3. Represents shares of Common Stock distributed to THL Credit Partners GP, L.P. for no consideration in transactions exempt under Rule 16a-9(a) from THL Credit Partners BDC Holdings, L.P. These shares are owned by THL Credit Partners GP, L.P. THL Credit Group GP, LLC is the general partner of THL Credit Partners GP, L.P. THL Credit Group GP, LLC disclaims beneficial ownership of these securities except to the extent of its pecuniary interest therein, and the inclusion of these shares in this report should not be deemed an admission of beneficial ownership of all of the reported shares for purposes of Section 16 or for any other purpose.
4. Pro-rata distribution for no consideration in a transaction exempt under Rule 16a-9(a) from THL Credit Partners GP, L.P. to its partners.
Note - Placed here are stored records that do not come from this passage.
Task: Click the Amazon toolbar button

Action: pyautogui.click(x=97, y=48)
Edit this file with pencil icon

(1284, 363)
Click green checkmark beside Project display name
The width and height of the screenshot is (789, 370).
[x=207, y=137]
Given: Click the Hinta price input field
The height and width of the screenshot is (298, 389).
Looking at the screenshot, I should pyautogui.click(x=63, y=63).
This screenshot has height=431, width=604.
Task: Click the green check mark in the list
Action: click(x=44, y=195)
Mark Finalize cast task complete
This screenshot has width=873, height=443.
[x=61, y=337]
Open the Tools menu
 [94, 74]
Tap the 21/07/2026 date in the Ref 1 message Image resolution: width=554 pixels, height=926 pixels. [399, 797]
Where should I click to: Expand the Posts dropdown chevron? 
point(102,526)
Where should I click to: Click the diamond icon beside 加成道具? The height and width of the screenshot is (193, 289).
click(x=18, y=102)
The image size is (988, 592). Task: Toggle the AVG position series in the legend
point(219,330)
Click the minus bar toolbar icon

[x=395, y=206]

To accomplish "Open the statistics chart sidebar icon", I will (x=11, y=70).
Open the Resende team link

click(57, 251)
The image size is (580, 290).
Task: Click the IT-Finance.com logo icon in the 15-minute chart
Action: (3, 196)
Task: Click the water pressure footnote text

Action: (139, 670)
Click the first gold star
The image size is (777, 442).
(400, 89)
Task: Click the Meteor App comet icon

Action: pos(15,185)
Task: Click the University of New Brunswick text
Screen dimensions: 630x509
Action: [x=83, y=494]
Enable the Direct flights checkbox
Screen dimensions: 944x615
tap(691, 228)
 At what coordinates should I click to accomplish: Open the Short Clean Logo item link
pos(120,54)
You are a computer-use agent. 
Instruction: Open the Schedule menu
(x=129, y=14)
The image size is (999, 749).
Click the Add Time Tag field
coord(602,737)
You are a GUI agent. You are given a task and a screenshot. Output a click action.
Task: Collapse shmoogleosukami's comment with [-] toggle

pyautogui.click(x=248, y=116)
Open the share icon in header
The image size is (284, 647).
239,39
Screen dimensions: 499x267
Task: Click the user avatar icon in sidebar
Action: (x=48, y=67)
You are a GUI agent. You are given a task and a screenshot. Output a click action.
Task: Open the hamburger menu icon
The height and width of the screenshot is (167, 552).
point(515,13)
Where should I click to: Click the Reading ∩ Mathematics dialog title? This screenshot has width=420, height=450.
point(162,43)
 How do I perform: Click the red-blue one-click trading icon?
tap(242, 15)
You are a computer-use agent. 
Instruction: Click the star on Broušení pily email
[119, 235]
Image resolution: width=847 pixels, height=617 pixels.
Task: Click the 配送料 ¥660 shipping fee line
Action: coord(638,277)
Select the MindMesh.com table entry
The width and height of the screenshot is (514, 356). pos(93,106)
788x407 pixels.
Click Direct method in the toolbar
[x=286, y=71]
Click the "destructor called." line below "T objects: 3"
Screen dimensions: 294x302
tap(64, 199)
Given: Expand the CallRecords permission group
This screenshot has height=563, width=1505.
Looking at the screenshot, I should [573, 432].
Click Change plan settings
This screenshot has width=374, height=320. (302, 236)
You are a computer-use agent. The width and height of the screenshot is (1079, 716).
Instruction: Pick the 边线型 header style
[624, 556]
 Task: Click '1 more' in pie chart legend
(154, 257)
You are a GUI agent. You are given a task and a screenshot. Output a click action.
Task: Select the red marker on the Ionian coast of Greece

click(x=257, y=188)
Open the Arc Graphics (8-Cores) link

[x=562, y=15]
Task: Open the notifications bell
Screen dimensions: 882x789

5. Represents shares of Common Stock distributed to THL Credit Group GP, LLC for no consideration in a transaction exempt under Rule 16a-9(a) from THL Credit Partners GP, L.P.
6. Pro-rata distribution for no consideration in a transaction exempt under Rule 16a-9(a) from THL Credit Group GP, LLC to its members.
7. These shares are owned by THL Credit Opportunities, L.P. THL Credit Partners GP, L.P. is the general partner of THL Credit Opportunities, L.P. THL Credit Group GP, LLC is the general partner of THL Credit Partners GP, L.P. Each of THL Credit Partners GP, L.P. and THL Credit Group GP, LLC disclaims beneficial ownership of these securities except to the extent of their pecuniary interest therein, and the inclusion of these shares in this report should not be deemed an admission of beneficial ownership of all of the reported shares for purposes of Section 16 or for any other purpose.
Remarks:
The reporting persons are part of a 13(d) group owning more than 10% of the Issuer's outstanding equity securities.
Stephanie Pare Sullivan as Attorney-in-Fact 08/20/2012
** Signature of Reporting Person Date
Reminder: Report on a separate line for each class of securities beneficially owned directly or indirectly.
* If the form is filed by more than one reporting person, see Instruction 4 (b)(v).
** Intentional misstatements or omissions of facts constitute Federal Criminal Violations See 18 U.S.C. 1001 and 15 U.S.C. 78ff(a).
Note: File three copies of this Form, one of which must be manually signed. If space is insufficient, see Instruction 6 for procedure.
Persons who respond to the collection of information contained in this form are not required to respond unless the form displays a currently valid OMB Number.